We’ve now hit the ground of 2021 running, and to take the analogy further, if businesses are like athletes, they’ve certainly faced challenges of performance slumps, career transitions and illness in this past year. These adversities are set to continue as the pandemic is still surging, even with a vaccine in sight, and as organisations are experiencing management fatigue, financial recovery, a tired workforce, and overall uncertainty where expecting the unexpected has become the norm.
But, as any elite athlete knows, rather than reaching breaking point, these stressors are opportunities to build resilience – to rebound from hardship and establish endurance for the long haul. Now is the time for organisations to relook at their strategies and structures, and capitalize on the learnings of 2020 to turn difficult circumstances into a positive outcome.
Going the distance with data
The pandemic has accelerated the use of technology in industry to reshape operations rapidly in response to the constantly shifting market landscape. The opportunity for businesses now is to leverage these technologies for more than just coping during the Covid-19 crisis, but for longer-term effective solutions, competitor differentiation and innovation to be resilient in any uncertainty.
Technology-enabled big data, Artificial Intelligence (AI) and machine learning can continually monitor operations and provide real-time feedback on what drives performance and value as the environment changes. Enterprise Resource Planning (ERP) and Business Intelligence (BI) are vital in this process, due to their data-gathering and analysis capabilities and by bringing together all aspects of business operations and reporting on one platform.
Building resilience requires systems thinking, looking at how a company interacts with its components to overcome stress. With the development of AI and data analytics, companies can anticipate whether and how the pandemic has permanently altered behaviours, experiences, expectations, and the role of digital engagement with their entire eco-system. With this accurate and timeous data, business leaders can strengthen scenario planning, make smarter decisions and identify trends and issues to address before a crisis presents itself.
Supporting teams to achieve long-term goals
It’s not just operational systems and supply chains that are affected by an evolving, dynamic environment. If businesses are to survive and thrive in uncertainty, they need a workforce that can readily adapt to technology and flexible working conditions while increasing productivity, revenue and innovation. Building resilience means ensuring the people of an organisation have the skills and the support they need to overcome challenges.

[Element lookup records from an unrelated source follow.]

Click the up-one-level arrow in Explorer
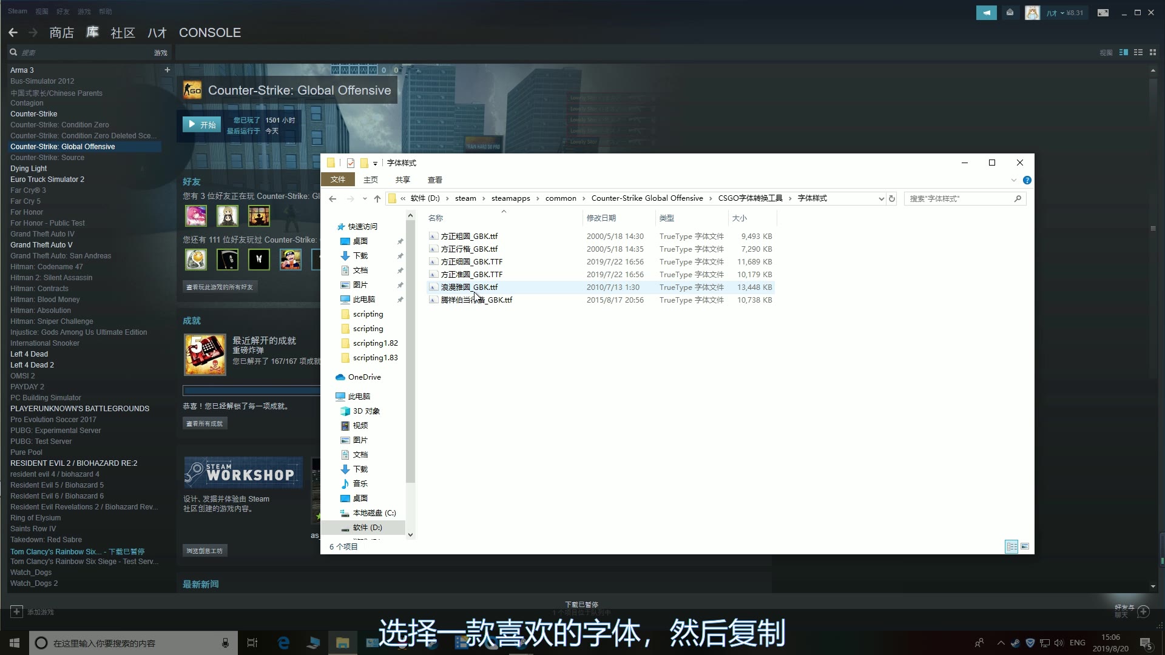The width and height of the screenshot is (1165, 655). pyautogui.click(x=377, y=198)
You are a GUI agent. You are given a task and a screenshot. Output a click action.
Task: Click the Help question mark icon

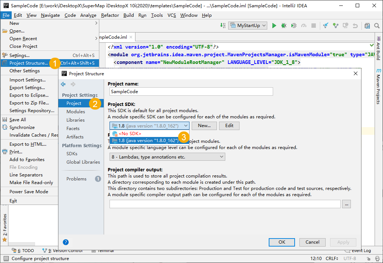66,242
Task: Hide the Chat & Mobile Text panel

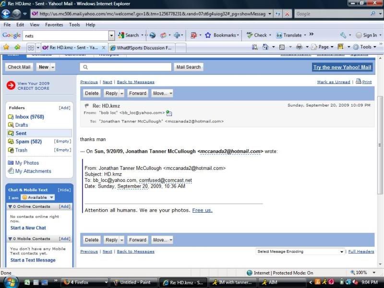Action: (x=64, y=190)
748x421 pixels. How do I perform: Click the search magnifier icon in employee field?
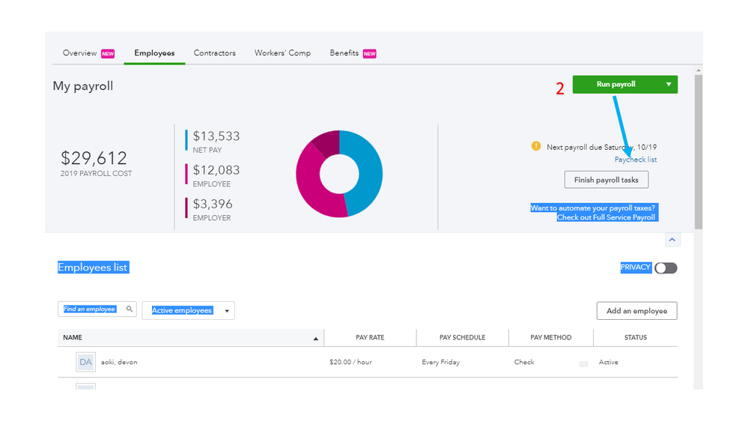[x=130, y=309]
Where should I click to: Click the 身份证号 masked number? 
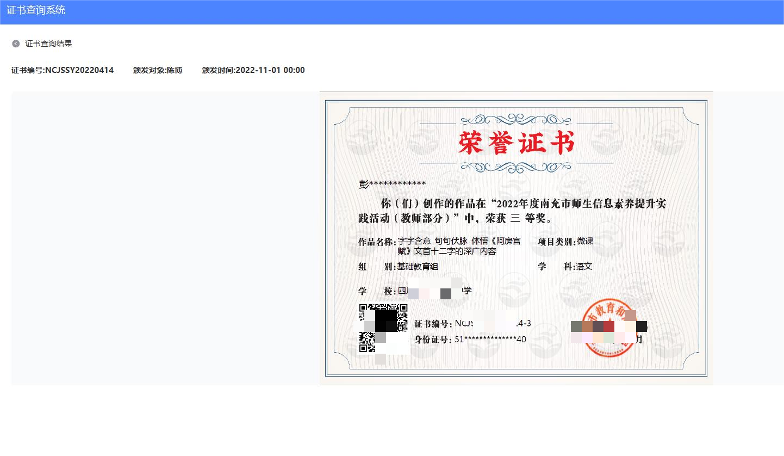point(470,340)
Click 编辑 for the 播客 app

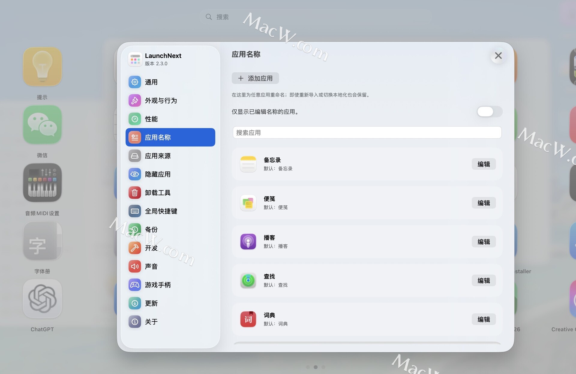483,242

Many businesses are realising the value in investing in their workforce – with almost 75% of CFOs in a recent SYSPRO 2020 Manufacturing CFO 4.0 Survey Report responding that they’re focusing on upskilling their employees in the next five years. This has to be an ongoing process, requiring a transparent communication channel between leaders and employees in evaluating what is working and what is needed as shifts in external and internal circumstances continue.
This is a time to be proactive – where companies need to seize on the opportunities the pandemic has put into effect to create new agile, integrated strategies to find success. This requires embracing the benefits of data, systems thinking and a productive, supported workforce to build business resilience for the complexities and uncertainties that will continue to remain.